Author Noah Beck doesn't spare the military hardware and is utterly convincing writing about sub operations. I don't knowwhether he ever served on one, in any case he did his homework, but this book isn't really about that. It's about the moral conflicts created by the possibility of nuclear war, a possibility Israel must face as getting closer every day.
And they're a heterogenous group, as much as the Israeli society they defend. We meet many of them - the crew only has 35 people - in some detail. There's the stalwart captain and his peacenik deputy, both grandchildren of Holocaust survivors but with radically different takeaways from that heritage. There's the one whose family was ripped to shreds by a suicide bomber's attack. There's the Ethiopian Jew, deeply religious, airlifted as a tot out of the Middle Ages to an Israel his family hadn't even known existed, one where they nevertheless face some racism. There's the Persian Jew, whose parents were smuggled out, losing their business and property when the Ayatollah came to power. There's the Indian Jew, incongruouslyl fascinated by all things Brooklyn. There's the Russian Jew, atheistic and secular, totally atuned to anti-Semitism.
And there are several who aren't Jewish: a gay Vietnamese Israeli (really) from a family of boat people offered refuge by Israel when no other country would accept them. A Druze and an Arab Christian who quietly but only occasionally speak Arabic to each other. Interestingly, when push comes to shove, it's the non-Jews who are the most hawkish, partly because they realize Jews aren't the only religious minorities pushed around in the Middle East.
The book, though, is very Jewish and very Israeli. The sailors are family oriented to an extent unlikely in other countries. The pains taken to morally analyze a gravely complicated situation and to view it from a dozen different perspectives is positively Talmudic.
Beck brings to bear on the question of nuclear war many of the perspectives that might be found in Israel's society - religious vs. secular, hawk vs. dove, right vs. left, immigrant vs. native born. He portrays what Iranian nuclear ambitions really mean for the only nation in the world that must actively consider the possibility of being nuked - a nation where the national motto is "Never Again" and the national axiom is "when they say they're going to kill us, they mean it."

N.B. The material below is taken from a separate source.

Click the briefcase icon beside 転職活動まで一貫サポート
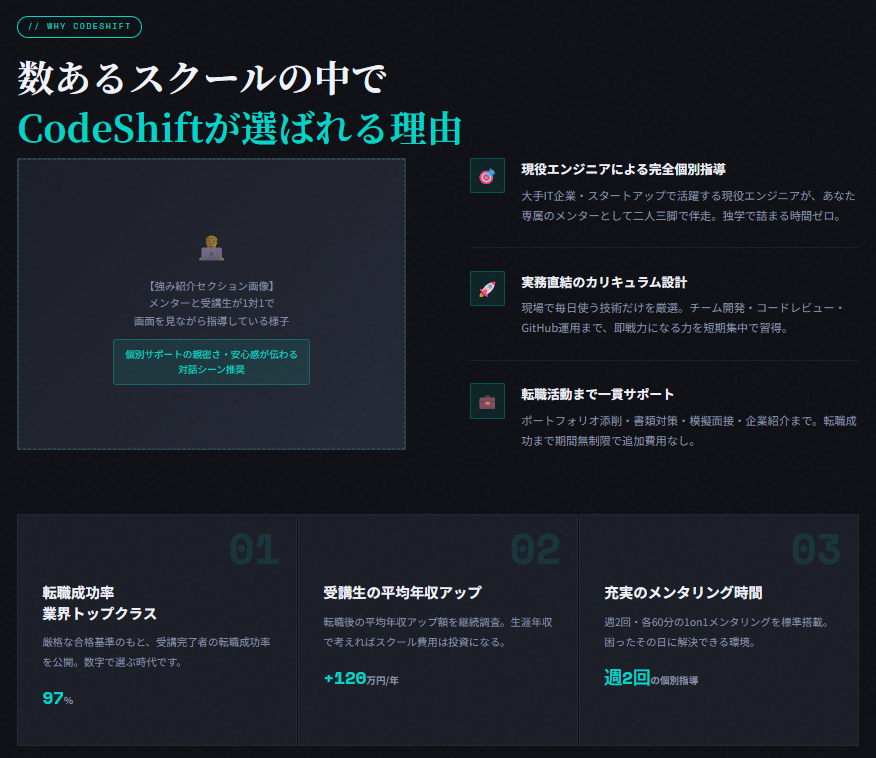This screenshot has height=758, width=876. pos(487,401)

His book is both a message and a warning to America: what needs to be done to stop Iran's nuclear ambitions, and what may happen if the world vacillates too long.
Because don't forget: Armageddon is in Israel.
17 of 21 people found the following review helpful.
Couldn't Stop Reading this Powerful Cautionary Tale!
By art8art
Finally! A book that is a wake up call to the world about what we're facing if Iran gets a nuclear bomb. What did all of the P5+1 talks accomplish in the end? Zilch. Nada. A nuclear-armed Iran, maybe. The author shows the broader impact of this frightening possibility but also lets us experience it through the eyes of the 35 men who may have to respond militarily to this threat.
As someone whose parents had to flee the Islamic Revolution of 1979 in Iran, I thought that the novel was especially powerful. One of the characters on the submarine has a similar background and there is a really haunting chapter dealing with the mixed feelings he has because of his complex and mixed Iranian-Israeli identity.
It is a riveting plot that should definitely be made into a movie. Yes, the story slows down a little at times so that readers can meet all of the characters but these characters are fascinating people. And through them we learn the complex and varied story of Israel and the diverse people who populate that country. The ending of the novel is also so intense (and unpredictable) that you have to keep reading, even when it slows down -- the payoff is totally worth it. Get this book!